* **DIRECTIONS FOR THIS TASK**
Every line of the material that holds "target" should be counted; give the number and nothing more.

* **MATERIAL FOR THIS TASK**
--------------------------------------------------

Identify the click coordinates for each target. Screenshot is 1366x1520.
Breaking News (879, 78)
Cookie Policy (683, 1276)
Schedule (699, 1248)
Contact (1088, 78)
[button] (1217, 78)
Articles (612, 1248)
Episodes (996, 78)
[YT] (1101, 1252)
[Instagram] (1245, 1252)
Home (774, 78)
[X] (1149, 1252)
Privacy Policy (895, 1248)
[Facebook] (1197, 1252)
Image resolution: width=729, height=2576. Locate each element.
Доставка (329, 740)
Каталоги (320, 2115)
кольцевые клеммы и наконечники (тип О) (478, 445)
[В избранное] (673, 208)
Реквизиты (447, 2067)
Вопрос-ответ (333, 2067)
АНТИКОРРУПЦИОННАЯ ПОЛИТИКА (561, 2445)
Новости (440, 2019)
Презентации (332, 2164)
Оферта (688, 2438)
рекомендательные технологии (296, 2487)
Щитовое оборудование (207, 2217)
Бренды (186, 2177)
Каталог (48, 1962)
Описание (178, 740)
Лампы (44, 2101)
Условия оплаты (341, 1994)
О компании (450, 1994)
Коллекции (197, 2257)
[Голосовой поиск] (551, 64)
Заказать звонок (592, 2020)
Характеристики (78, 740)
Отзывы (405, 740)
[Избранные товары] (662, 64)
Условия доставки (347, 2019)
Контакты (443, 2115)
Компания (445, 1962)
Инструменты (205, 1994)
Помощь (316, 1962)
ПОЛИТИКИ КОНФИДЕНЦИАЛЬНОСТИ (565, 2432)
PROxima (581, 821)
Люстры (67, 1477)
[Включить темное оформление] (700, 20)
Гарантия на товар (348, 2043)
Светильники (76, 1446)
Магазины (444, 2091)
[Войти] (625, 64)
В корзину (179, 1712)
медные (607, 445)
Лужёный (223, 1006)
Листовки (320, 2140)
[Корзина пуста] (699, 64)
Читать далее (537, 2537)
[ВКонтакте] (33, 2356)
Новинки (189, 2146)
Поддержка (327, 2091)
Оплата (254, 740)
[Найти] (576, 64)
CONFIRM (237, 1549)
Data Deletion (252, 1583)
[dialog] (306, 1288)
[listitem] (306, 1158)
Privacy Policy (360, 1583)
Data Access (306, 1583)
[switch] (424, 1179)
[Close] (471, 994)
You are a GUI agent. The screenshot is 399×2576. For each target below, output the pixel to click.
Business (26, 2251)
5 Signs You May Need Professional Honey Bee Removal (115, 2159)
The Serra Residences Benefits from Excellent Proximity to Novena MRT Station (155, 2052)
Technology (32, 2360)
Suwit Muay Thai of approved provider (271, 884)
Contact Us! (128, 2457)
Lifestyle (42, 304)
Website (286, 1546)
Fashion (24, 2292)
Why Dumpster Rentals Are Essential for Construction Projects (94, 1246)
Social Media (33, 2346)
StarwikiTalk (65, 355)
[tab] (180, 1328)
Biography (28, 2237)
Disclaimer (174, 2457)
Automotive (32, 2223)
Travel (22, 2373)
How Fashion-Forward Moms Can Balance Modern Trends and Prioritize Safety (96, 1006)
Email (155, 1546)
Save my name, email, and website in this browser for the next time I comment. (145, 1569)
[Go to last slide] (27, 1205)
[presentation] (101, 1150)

--------------------------------------------------

* **RESULT BELOW**
2